Set problem: Reproduce the lines of the material from the line with "60) in the screenshot." to the line with "Datenbank Spektrum is", both included, with nothing changed.
--------
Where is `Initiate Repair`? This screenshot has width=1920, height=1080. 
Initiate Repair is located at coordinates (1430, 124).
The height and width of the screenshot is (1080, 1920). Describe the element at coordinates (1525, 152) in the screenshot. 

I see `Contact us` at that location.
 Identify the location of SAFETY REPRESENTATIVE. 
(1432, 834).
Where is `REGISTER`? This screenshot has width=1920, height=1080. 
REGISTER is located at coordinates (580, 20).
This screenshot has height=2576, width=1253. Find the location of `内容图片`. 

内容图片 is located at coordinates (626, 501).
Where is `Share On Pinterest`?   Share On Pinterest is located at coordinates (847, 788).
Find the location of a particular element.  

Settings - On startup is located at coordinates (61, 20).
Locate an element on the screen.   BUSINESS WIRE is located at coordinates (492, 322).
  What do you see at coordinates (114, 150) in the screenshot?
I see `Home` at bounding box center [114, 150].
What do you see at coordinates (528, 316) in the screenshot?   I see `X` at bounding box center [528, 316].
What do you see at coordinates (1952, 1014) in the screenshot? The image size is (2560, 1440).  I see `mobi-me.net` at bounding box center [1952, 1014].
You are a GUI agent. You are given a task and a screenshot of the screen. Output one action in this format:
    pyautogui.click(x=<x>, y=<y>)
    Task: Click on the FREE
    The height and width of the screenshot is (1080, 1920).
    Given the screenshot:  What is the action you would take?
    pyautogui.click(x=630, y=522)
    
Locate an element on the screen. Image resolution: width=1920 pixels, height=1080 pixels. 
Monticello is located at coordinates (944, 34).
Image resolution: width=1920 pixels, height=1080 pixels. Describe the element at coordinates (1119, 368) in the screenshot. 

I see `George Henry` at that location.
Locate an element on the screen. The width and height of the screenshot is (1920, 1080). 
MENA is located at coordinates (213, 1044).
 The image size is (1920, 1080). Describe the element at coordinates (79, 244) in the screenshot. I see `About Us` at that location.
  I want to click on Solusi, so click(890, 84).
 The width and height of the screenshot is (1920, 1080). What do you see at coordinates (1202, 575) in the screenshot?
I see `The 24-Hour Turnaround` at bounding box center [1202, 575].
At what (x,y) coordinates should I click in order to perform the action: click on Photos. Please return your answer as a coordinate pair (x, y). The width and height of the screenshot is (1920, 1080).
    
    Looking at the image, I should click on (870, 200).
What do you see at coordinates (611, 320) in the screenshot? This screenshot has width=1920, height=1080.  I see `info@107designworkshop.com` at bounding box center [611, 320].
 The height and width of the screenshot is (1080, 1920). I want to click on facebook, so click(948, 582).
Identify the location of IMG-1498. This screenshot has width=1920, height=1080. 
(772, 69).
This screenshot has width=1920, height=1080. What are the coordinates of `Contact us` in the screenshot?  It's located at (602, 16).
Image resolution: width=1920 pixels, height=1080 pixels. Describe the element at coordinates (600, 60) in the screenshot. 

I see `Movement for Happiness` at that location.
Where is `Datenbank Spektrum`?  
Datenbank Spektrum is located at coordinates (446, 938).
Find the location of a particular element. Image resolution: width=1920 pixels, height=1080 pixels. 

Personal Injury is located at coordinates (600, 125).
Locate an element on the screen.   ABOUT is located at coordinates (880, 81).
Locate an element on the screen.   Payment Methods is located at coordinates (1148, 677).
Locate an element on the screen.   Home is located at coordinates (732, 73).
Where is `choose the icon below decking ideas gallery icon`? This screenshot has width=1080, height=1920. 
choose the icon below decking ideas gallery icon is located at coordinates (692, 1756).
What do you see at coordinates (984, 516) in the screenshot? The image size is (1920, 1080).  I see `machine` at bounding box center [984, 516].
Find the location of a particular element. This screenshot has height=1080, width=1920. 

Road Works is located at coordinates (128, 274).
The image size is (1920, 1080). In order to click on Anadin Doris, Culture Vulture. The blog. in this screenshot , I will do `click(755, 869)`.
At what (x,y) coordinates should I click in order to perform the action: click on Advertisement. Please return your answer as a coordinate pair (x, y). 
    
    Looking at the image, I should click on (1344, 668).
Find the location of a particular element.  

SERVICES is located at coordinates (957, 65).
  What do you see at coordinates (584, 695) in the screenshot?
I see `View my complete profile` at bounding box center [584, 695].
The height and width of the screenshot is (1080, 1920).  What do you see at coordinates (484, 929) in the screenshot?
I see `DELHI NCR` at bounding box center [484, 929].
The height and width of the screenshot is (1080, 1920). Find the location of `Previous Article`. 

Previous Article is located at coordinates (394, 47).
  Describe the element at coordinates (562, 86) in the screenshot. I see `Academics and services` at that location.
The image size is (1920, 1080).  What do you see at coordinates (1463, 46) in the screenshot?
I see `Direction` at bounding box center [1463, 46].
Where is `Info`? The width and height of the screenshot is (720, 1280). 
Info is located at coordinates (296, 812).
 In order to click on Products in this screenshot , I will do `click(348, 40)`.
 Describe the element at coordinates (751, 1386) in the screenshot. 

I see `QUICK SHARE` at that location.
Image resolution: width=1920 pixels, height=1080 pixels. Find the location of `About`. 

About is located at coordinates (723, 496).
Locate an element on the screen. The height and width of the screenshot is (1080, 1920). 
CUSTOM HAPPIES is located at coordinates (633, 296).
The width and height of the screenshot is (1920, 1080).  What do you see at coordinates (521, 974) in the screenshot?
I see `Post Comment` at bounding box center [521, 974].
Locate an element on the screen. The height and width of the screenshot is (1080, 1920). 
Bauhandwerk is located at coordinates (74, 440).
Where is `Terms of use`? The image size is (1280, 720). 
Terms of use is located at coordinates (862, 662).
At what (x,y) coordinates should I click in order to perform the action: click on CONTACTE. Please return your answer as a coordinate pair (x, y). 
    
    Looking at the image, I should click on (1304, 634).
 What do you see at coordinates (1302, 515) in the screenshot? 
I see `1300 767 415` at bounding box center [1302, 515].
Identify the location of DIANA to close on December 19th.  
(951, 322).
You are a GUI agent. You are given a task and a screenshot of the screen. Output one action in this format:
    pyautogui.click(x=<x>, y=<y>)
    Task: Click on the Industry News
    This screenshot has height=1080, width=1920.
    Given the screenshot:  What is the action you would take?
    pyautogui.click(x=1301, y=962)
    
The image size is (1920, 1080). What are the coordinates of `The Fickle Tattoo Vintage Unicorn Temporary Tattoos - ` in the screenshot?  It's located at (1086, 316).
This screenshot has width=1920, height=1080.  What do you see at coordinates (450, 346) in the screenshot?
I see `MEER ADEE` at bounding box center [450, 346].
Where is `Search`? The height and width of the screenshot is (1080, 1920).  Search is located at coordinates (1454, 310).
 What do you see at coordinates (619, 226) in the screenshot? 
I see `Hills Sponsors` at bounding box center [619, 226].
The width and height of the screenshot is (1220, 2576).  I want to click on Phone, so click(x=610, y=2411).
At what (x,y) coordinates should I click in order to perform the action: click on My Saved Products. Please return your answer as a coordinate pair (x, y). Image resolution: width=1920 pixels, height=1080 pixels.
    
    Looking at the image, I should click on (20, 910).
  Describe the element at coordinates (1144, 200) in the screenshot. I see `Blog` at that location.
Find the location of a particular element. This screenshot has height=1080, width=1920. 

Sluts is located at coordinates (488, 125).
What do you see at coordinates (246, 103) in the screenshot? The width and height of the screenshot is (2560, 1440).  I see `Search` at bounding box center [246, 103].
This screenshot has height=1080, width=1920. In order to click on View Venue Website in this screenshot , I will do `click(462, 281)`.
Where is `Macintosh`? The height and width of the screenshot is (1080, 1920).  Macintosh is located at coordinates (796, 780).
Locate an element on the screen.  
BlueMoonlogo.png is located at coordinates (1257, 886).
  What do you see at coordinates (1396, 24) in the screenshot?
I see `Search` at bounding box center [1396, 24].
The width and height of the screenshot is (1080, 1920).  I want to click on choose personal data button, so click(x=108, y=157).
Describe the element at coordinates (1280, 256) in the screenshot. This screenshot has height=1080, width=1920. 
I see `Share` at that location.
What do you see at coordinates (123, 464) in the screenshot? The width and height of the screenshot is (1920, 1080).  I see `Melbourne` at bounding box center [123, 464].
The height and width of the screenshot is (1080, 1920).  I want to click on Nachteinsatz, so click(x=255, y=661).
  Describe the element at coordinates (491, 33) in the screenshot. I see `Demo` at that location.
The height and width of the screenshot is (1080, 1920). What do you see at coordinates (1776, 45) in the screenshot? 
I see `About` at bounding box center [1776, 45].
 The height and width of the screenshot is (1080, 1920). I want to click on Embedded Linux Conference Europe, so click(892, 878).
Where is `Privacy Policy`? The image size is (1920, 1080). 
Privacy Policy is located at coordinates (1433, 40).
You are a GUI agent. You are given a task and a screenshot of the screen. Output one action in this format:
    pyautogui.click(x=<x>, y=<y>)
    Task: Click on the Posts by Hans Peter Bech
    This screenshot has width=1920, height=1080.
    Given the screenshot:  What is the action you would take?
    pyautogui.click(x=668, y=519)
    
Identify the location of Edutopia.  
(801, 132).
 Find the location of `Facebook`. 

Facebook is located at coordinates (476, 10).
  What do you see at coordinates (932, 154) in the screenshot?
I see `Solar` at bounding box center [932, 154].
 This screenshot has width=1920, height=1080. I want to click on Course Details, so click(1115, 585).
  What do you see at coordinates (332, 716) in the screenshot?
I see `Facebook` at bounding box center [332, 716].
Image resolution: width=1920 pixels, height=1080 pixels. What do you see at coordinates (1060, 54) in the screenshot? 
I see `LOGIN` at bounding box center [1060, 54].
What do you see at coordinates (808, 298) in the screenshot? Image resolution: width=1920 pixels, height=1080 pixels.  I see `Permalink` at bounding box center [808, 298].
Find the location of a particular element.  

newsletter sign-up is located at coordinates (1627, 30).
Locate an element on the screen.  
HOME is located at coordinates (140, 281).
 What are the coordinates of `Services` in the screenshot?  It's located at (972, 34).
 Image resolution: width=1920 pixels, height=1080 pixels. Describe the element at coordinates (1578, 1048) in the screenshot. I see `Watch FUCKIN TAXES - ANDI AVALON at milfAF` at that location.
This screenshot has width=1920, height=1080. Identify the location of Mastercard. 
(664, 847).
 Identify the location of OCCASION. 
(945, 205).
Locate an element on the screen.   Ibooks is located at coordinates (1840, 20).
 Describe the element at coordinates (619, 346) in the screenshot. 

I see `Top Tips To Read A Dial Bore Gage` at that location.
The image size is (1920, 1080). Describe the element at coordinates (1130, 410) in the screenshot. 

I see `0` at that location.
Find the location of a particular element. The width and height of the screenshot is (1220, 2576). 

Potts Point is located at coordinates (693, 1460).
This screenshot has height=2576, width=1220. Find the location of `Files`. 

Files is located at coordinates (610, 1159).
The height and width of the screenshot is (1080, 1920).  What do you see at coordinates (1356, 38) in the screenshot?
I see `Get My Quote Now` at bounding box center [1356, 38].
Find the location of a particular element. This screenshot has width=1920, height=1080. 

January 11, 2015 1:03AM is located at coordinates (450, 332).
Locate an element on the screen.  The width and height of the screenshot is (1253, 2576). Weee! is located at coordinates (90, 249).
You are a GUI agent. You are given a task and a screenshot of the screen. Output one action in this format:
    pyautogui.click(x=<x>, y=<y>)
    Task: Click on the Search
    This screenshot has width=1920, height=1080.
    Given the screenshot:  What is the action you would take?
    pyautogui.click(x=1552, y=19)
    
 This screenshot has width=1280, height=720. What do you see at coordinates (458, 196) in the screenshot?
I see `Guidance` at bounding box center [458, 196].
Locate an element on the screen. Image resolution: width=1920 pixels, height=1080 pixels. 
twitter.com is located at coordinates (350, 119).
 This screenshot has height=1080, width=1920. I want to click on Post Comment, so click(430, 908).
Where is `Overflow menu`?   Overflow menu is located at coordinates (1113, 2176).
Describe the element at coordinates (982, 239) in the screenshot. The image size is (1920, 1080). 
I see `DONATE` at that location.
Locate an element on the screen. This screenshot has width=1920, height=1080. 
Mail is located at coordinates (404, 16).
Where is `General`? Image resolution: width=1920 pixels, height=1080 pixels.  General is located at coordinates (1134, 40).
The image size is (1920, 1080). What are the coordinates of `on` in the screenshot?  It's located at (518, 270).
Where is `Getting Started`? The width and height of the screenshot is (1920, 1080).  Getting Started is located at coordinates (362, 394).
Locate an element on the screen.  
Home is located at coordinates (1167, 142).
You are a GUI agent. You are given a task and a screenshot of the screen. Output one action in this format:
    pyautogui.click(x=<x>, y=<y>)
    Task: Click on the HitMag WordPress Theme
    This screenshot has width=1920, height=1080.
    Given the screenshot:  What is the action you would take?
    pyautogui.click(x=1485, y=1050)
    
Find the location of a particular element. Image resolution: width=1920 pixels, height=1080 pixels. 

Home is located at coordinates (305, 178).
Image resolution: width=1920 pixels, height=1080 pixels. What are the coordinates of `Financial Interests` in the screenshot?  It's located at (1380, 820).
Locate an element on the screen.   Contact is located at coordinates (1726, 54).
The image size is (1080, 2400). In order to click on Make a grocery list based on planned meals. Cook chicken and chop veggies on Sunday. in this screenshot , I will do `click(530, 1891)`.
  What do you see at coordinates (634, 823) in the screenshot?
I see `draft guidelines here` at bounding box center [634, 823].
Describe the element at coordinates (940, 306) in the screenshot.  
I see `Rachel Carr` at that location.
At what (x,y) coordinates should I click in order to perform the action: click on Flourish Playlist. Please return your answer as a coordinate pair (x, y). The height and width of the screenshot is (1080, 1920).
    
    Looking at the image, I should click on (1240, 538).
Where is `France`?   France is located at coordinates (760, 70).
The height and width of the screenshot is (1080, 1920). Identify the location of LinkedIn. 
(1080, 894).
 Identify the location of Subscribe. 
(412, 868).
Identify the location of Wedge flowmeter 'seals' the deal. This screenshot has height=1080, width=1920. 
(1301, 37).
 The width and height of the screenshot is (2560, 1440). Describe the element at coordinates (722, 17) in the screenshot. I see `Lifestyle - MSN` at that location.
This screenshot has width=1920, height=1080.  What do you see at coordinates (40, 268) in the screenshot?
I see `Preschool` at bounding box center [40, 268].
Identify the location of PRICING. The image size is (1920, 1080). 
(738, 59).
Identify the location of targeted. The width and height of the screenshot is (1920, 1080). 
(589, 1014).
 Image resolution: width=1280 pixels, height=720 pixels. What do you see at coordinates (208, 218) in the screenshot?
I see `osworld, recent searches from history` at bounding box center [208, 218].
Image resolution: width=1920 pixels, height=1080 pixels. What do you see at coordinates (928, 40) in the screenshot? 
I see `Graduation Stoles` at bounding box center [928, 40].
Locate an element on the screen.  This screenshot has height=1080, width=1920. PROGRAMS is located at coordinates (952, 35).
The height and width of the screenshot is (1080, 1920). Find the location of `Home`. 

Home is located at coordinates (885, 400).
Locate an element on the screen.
--------
Response to this task:
Image resolution: width=1920 pixels, height=1080 pixels. Describe the element at coordinates (600, 60) in the screenshot. 

I see `Movement for Happiness` at that location.
Where is `Datenbank Spektrum`?  
Datenbank Spektrum is located at coordinates (446, 938).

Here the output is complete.